This is the first post of a series on network visualisation.
Thanks to the facilitated access to network analysis tools and the growing interest in many disciplines towards studying the relations structuring datasets, networks have become ubiquitous objects in science, in newspapers, on tech book covers, all over the Web, and to illustrate anything big data-related (hand in hand with word clouds.). Unfortunately, the resort to networks has reached a point where in a conference I heard a speaker say:
“Since this is mandatory, here is a network visualisation of these data. Sorry if you cannot see anything in this big hairball.“
You would expect in a conference that everything presented has a purpose.
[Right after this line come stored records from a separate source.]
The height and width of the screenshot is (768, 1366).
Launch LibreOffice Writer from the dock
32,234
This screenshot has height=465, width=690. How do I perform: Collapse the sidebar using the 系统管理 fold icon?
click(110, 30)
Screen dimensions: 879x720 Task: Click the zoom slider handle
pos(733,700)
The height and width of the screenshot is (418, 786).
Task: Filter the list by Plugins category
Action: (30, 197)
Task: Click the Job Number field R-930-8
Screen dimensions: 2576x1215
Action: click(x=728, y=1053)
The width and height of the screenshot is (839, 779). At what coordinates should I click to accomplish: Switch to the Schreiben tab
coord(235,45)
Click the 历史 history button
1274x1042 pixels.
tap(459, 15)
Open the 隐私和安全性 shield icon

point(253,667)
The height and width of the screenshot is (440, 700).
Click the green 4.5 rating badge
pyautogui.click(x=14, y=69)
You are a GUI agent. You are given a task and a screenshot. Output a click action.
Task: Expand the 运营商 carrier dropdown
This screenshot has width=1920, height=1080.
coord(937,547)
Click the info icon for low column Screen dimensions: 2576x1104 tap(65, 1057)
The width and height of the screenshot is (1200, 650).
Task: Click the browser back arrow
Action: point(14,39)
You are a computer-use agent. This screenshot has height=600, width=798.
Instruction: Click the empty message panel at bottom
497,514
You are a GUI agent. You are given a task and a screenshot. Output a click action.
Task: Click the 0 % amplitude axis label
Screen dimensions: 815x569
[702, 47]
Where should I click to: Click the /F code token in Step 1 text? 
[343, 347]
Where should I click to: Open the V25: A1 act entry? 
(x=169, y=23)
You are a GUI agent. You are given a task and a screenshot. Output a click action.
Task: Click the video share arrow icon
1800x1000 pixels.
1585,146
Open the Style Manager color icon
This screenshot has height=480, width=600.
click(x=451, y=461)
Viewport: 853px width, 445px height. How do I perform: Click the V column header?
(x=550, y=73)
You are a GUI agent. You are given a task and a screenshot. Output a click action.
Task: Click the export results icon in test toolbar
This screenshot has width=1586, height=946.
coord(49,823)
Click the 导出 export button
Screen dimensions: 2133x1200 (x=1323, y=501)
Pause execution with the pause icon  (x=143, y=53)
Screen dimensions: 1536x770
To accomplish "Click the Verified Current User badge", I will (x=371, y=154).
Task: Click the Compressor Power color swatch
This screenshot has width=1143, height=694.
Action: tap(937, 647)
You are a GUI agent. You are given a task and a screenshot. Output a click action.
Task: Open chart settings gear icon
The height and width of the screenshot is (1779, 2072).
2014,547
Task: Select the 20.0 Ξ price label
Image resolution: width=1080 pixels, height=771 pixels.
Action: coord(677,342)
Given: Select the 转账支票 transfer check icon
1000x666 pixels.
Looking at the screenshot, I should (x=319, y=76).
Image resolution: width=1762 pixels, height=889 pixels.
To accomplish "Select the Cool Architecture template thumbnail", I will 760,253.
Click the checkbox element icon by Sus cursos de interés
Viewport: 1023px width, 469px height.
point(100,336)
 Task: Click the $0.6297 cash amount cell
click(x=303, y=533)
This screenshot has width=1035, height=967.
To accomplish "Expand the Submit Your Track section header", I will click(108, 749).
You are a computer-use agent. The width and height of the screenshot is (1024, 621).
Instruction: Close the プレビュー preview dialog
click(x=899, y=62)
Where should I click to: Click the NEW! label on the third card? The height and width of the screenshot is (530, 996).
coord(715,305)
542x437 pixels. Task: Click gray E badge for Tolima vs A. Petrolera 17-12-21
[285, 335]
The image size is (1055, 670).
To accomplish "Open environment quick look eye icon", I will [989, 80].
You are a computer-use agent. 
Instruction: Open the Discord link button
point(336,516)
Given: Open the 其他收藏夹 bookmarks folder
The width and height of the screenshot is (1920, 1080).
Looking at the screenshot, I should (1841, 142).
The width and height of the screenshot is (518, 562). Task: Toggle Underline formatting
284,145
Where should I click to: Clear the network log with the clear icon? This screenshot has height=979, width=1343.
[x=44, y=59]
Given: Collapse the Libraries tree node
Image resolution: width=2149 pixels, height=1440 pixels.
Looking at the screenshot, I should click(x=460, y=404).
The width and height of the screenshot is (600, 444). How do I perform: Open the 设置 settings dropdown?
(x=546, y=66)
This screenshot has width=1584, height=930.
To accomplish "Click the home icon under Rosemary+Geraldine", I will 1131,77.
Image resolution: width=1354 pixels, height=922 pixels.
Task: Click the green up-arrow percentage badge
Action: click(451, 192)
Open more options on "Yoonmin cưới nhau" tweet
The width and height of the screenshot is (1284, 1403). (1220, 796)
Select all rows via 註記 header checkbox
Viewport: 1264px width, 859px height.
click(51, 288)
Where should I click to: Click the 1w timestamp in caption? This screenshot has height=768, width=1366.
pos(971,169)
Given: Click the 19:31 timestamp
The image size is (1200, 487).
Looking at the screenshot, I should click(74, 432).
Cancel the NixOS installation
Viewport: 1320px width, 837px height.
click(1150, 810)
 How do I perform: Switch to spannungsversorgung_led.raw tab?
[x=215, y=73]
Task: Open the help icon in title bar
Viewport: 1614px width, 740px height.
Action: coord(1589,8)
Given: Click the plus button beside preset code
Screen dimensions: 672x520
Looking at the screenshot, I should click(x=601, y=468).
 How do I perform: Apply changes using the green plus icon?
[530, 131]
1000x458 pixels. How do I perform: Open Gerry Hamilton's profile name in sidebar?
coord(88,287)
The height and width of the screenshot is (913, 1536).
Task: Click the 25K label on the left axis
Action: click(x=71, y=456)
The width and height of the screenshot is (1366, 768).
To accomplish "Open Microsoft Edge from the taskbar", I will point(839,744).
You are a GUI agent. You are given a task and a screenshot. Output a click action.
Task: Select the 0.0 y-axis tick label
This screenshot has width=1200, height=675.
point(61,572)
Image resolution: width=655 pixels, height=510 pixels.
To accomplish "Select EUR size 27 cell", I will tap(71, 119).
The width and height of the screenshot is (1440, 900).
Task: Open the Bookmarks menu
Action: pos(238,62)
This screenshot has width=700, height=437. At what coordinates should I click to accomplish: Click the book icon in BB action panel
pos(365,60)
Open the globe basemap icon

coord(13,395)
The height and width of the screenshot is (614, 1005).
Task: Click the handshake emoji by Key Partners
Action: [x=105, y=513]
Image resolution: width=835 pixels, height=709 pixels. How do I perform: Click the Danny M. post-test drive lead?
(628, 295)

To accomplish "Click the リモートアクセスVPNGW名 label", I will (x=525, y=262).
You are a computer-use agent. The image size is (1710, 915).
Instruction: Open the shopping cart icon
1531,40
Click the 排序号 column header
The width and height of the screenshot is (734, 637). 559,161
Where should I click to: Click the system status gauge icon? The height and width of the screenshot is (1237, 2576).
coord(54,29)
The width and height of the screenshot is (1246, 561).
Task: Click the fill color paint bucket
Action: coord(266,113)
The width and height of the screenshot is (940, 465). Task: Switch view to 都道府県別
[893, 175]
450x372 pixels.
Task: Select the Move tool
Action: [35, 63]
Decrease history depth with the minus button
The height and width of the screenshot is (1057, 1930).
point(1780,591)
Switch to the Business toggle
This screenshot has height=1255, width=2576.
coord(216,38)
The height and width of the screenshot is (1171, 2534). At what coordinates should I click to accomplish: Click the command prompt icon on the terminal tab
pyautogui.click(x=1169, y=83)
Sadly, it seems that there is underlying pressure in scientific communities to create such horrors.
A network is easy to create, easy to draw, easy to export, and usually nobody ask questions, because they are often difficult to grasp. This could be different.
Question the relevance
Frankly, who isn’t bored by network visualisations appearing in talks or peer-reviewed journals where you cannot “read” anything? by slides that do not generate questions but bring the discussion to a close?
To present it more clearly: when a network is more than, say, thirty nodes((That’s low, and it is worse in cheaply printed journals/books or on slides projected far from an audience.)), it is often difficult to find answers to legitimate questions like:
- What is the structure under that layer of edges darkening everything? Am I allowed to draw any conclusion from that figure? (Spoiler)
- For any given node, which nodes is it connected to?
- Which layout algorithm was used to position the nodes? Are the nodes in the middle also the nodes in the center?
- What/where are the labels? (Since most of the time they are missing, unreadable or overlapping.)
- Curved edges, really?
- What do node colours represent((Why did the author use 1990s pixellated spheres instead of filled in circles? Note that these artefacts from the past still appear from time to time.))? Which community detection algorithm was selected and what is the modularity score?
Answers to these questions must accompany the figure((There are also critiques to address to works omitting the methods, for example not explaining how relations are defined.)), either orally (in a talk), by appearing in the legend, or simply by being integrated in the design. And in published cases, the network should be readable independently.
Nevertheless, sometimes it is simply impossible to achieve this: because of space, because of printing quality limitations, because of the size of the network… Those are hints that perhaps we should not include that motley saturated network “visualisation” in our paper.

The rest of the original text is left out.